How is casting for a project in the U.S. different from the U.K. and other international locales?
DS: Broadway is an international brand. It doesn’t belong to just the U.S. Wherever I go, whether it’s Australia, Canada, or the U.K., you see young performers who want a taste of Broadway. Because America does it so well and musical theater is an American art form, you see variances of all of it. You see a British version or an Australian version or a Canadian version. They want a taste of the real deal, the authentic. Sometimes you may see a lot of diamonds in the rough who just need to get a taste of American musical theater and work in the States. The passion and zeal are the same, but the way they go about it or their training might be slightly different.
What are some upcoming projects you’re currently casting?

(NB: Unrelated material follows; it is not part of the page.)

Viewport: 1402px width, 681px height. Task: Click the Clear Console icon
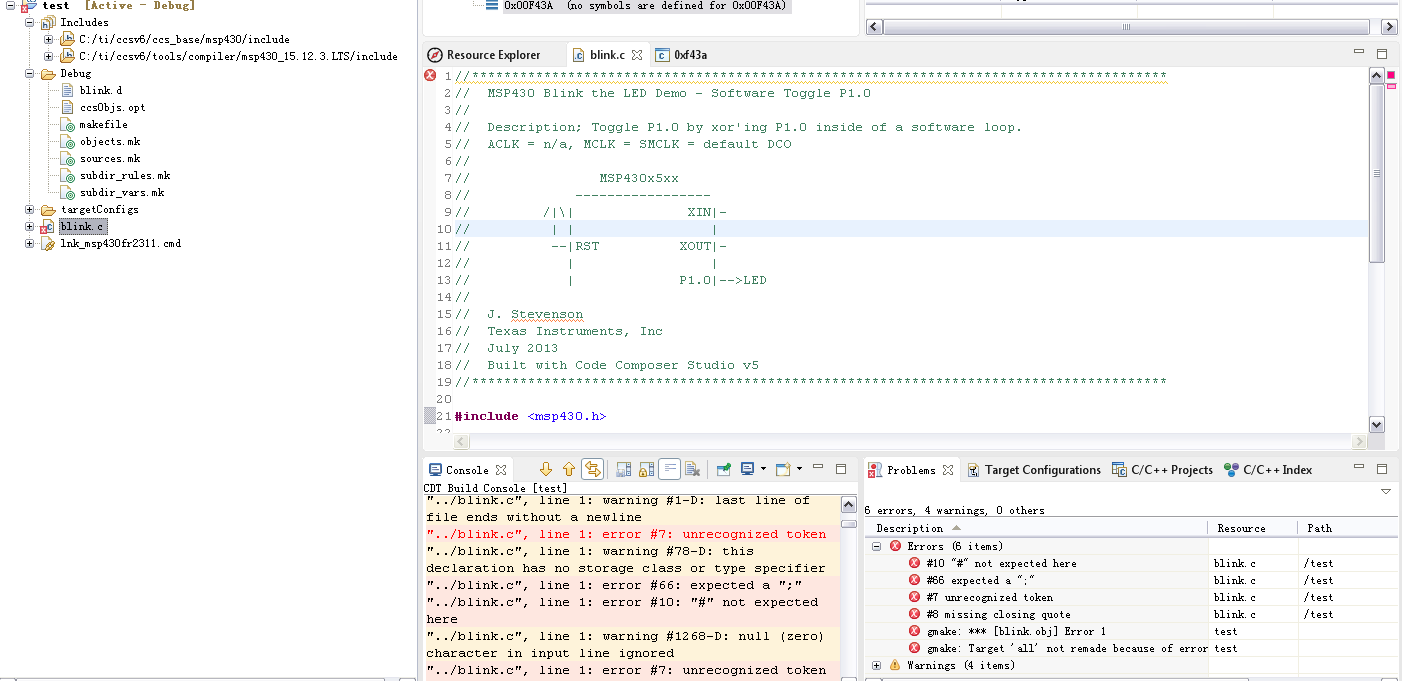click(x=694, y=469)
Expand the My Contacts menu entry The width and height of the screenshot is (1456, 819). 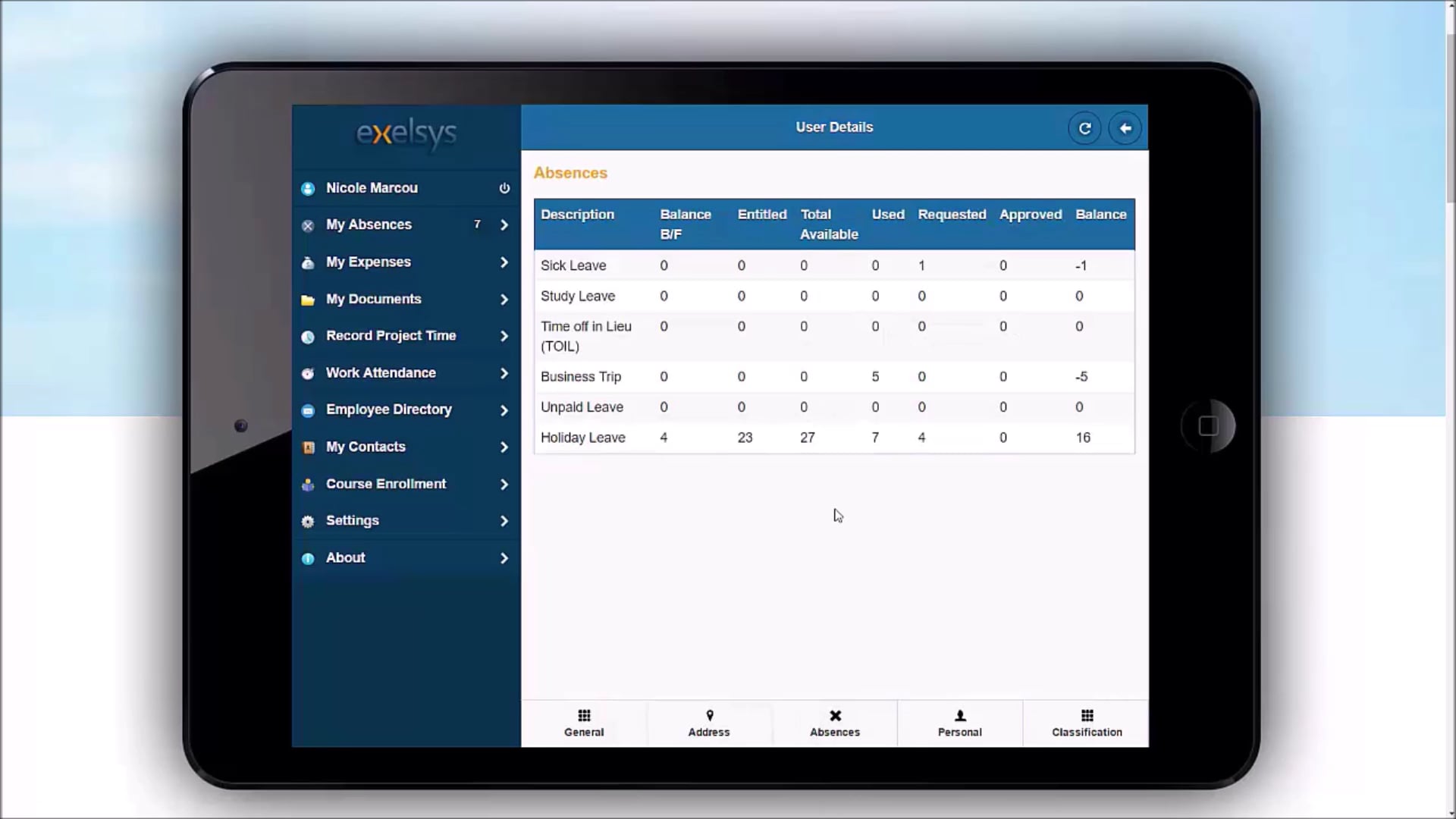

BW: We have “Hadestown,” which opened in Canada first, written by Anais Mitchell. At New York Theatre Workshop, where it originally played, it was in a super small black box in the round, and now she has revised it to work on a proscenium stage and added in an ensemble for the first time, which didn’t exist Off-Broadway. The idea is that it will come back to New York eventually in this new incarnation. We’re doing “Other World,” a new musical that celebrates disabilities and diversity. We have a relationship with the Los Angeles Philharmonic and we did Bernstein’s “Mass,” an almost completely classical piece at the Walt Disney Concert Hall. We have “As you Like It” and “Twelfth Night.” We had a slew of Off-Broadway this year, too: “Stuffed,” the Lisa Lampanelli play, and “A Clockwork Orange,” the all-male play from London. We also have “August Rush,” a musical we have been developing with John Doyle with actors playing musicians.
DS: We use the word diversity a lot, but it’s not only about race. We do everything from Royal Caribbean and shows in Europe to Broadway, the Hollywood Bowl, the L.A. Philharmonic, and Carnegie Hall. We love diversity in projects. If it’s interesting to us and we want to do it, we’ll take it, no matter where it’s located. No matter how big-budget or small-budget it is. If we’re passionate about it, we will do it.
BW: It makes our lives not boring, and, honestly, that’s the most important thing.